DOCUMENT PASSAGE
To tell you the truth, that world has never existed for me. In all of my developer life I had to deal with all aspects of deployment, not just putting build artifacts on servers, but dealing with network outages, faulty network drivers, crashing hard disks, sudden latency spikes, analyzing errors coming from those pesky crawling bots on that evil internet of yours. I take a lot of this for granted, but working in infrastructure and closely with developers trying to get applications and infrastructure up and running on EC2 has taught me some valuable lessons to assume the worst. Not because developers are stupid, but because they like to focus on code, not infrastructure.

But here’s the deal: your code and all your full-stack and unit tests is worth squat if they’re not running out there on some server or infrastructure stack like Google Apps or Heroku. Without running somewhere in production, your code doesn’t generate any business value, it’s just a big pile of ASCII or UTF-8 characters that cost a lot of money to create, but didn’t offer any return of investment yet.

Love Thy Infrastructure

Operations isn’t hard, but necessary. You don’t need to know everything about operations to become fluent in it, you just have to know enough to start and know how to use Google.

This is my collective dump from the last years of working both as a developer and that guy who does deployments and manages servers too. Most are lessons I learned the hard way, others just seemed logical to me when I learned about them the first time around.

Between you and me, having this skill set at hand makes you a much more valuable developer. Being able to analyze any problem in production and at least having a basic skill set to deal with it makes you a great asset for companies and clients to hold on to. Thought you should know, but I digress.

The most important lesson I can tell you right up front: love your infrastructure, it’s the muscles and bones of your application, whereas your code running on it is nothing more than the skin.

Without Infrastructure, No-one Will Use Your Application

Big surprise. For users to be able to enjoy your precious code, it needs to run somewhere. It needs to run on some sort of infrastructure, and it doesn’t matter if you’re managing it, or if you’re paying another company to take care of it for you.

Everything Is Infrastructure

Every little piece of software and hardware that’s necessary to make your application available to users is infrastructure. The application server serving and executing your code, the web server, your email delivery provider, the service that tracks errors and application metrics, the servers or virtual machines your services are running on.

Every little piece of it can break at any time, can stall at any time. The more pieces you have in your application puzzle, the more breaking points you have. And everything that can break, will break. Usually not all at once, but most certainly when it’s the least expected, or just when you really need your application to be available.

On Day One, You Build The Hardware

Everything starts with a bare metal server, even that cloud you’ve heard so much about. Knowing your way around everything that’s related to setting up a full rack of servers on a single day, including network storage a fully configured switch with two virtual LANs and a master-slave database setup using a RAID 10 a bunch of SAS drives might not be something you need every day, but it sure comes in handy.

The good news is the internet is here for you. You don’t need to know everything about every piece of hardware out there, but you should be able to investigate strengths and weaknesses, when an SSD is an appropriate tool to use, and when SAS drives will kick butt.

Learn to distinguish the different levels of RAID, why having an additional file system buffer on top of a RAID that doesn’t have a backup battery for its own, internal write buffer is a bad idea. That’s a pretty good start, and will make decisions much easier.

WORK ORDER 1
Decide whether each statement agrees with the passage on infrastructure, answering yes or no and quoting the words that decide it: (a) The author describes operations as hard but necessary. (b) The author compares infrastructure to the muscles and bones of an application. (c) The author says that even the cloud starts with a bare metal server.
WORK ORDER 2
Duplicate word for word the part of the passage on infrastructure between "Operations isn’t hard, but" and "but I digress.", inclusive.

Collected data entries:
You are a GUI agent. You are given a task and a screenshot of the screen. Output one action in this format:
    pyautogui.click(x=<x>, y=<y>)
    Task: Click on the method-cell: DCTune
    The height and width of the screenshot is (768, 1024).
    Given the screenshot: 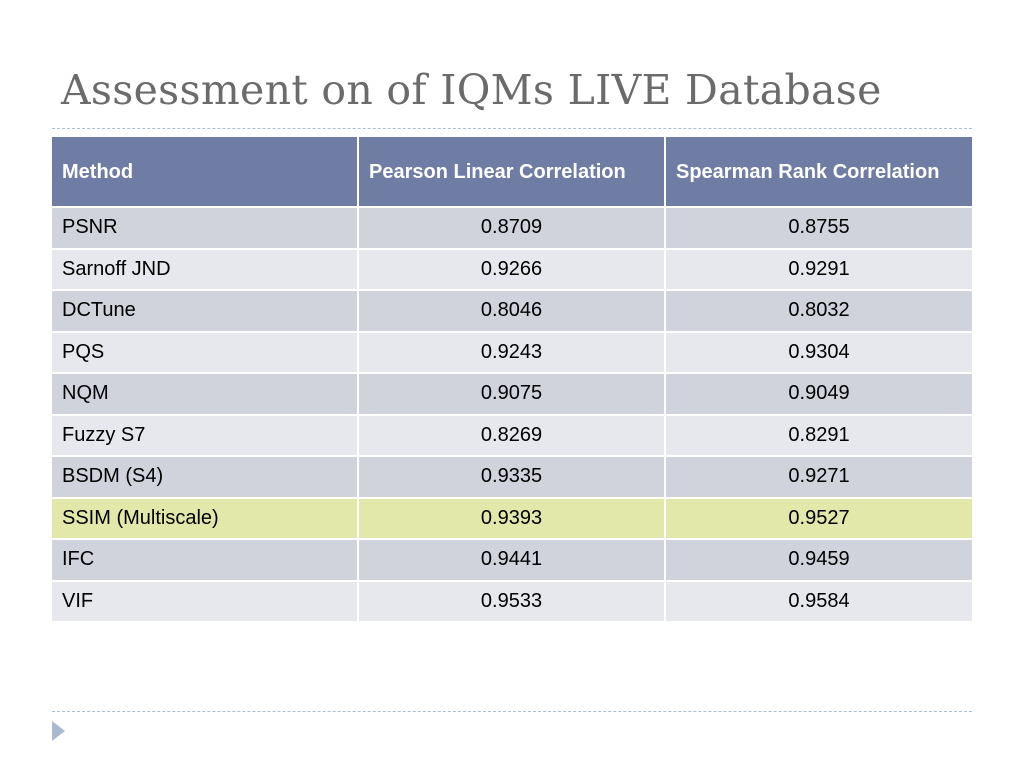 What is the action you would take?
    pyautogui.click(x=206, y=312)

ANSWER 1
(a) No: "Operations isn’t hard, but necessary."
(b) Yes: "love your infrastructure, it’s the muscles and bones of your application"
(c) Yes: "Everything starts with a bare metal server, even that cloud you’ve heard so much about."

ANSWER 2
Operations isn’t hard, but necessary. You don’t need to know everything about operations to become fluent in it, you just have to know enough to start and know how to use Google.

This is my collective dump from the last years of working both as a developer and that guy who does deployments and manages servers too. Most are lessons I learned the hard way, others just seemed logical to me when I learned about them the first time around.

Between you and me, having this skill set at hand makes you a much more valuable developer. Being able to analyze any problem in production and at least having a basic skill set to deal with it makes you a great asset for companies and clients to hold on to. Thought you should know, but I digress.